Our expanding knowledge of the molecular biology of malignancy, the related identification of therapeutically-important targets, and the subsequent development of systemic agents that inhibit critical kinases and pathways, have all contributed to great excitement and progress in cancer treatment. In kidney cancer alone—long considered a drug-resistant disease—over five agents have been approved by the US Food and Drug Administration since 2005.
Not all new drugs for a cancer indication are necessarily blockbusters. The basis for their US Food and Drug Administration approvals vary—an improvement in overall survival compared with an existing therapy is not always required, and even when present, may be quite modest, other clinically important factors such as toxicity profiles and progression-free survival are also considered. However, what is remarkably consistent among these newer drugs regardless of the reasons for their ultimate approval (and as highlighted in the article by Kantarjian et al4that accompanies this editorial) are their high prices. Table 1 in the article by Kantarjian et al lists 20 such agents and their REDBOOK costs are even the least expensive runs over $5,000 monthly or per cycle.

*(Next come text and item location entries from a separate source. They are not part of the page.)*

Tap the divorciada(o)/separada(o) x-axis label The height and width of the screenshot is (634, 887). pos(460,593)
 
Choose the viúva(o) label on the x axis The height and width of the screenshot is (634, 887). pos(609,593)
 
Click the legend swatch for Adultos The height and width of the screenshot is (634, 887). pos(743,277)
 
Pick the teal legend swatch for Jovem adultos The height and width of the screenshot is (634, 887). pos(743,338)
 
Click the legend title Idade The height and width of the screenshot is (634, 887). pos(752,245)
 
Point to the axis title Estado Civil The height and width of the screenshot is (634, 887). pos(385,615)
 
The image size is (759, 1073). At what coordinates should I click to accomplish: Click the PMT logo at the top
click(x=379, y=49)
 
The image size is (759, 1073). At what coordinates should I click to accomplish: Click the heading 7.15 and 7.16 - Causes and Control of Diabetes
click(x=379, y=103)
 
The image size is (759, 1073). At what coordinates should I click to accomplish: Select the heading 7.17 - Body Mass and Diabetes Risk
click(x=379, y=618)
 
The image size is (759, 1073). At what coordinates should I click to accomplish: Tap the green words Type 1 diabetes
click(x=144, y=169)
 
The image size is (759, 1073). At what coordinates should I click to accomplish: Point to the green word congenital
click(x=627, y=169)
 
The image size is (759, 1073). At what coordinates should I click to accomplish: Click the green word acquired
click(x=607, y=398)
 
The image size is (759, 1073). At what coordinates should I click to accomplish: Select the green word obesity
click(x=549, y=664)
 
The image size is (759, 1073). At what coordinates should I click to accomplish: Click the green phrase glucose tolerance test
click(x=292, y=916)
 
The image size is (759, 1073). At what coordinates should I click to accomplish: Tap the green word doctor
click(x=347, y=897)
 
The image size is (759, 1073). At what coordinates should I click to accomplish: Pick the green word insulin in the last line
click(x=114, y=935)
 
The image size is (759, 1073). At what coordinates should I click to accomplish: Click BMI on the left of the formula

While drug development and related research are costly, growing more so, and certainly contribute to escalating drug prices, the authors highlight that this is not the whole story. They argue that “what the market will bear” seems to be a central pricing consideration and priority among pharmaceutical companies. Even when more drugs become available in a particular therapeutic space suggesting a potential for increased competition surrounding the choice of agents, prices seem to remain high; similarly, there is no clear “correlation between the actual efficacy of a new drug and its price.” Other peer countries regularly pay less for the same agents without apparent differences in outcomes. The authors provide three examples to illustrate their assertions—tyrosine kinase inhibitors in the therapy of chronic myeloid leukemia; targeted therapies for metastatic solid tumors such as kidney cancer; and recently approved therapies for melanoma. They note that increasing regulatory burdens imposed on drug development, the growing presence and role of intermediaries between investigators and pharmaceutical companies, and substantial company budgets for marketing and related education efforts add to the cost of drug development with subsequent effects on drug pricing.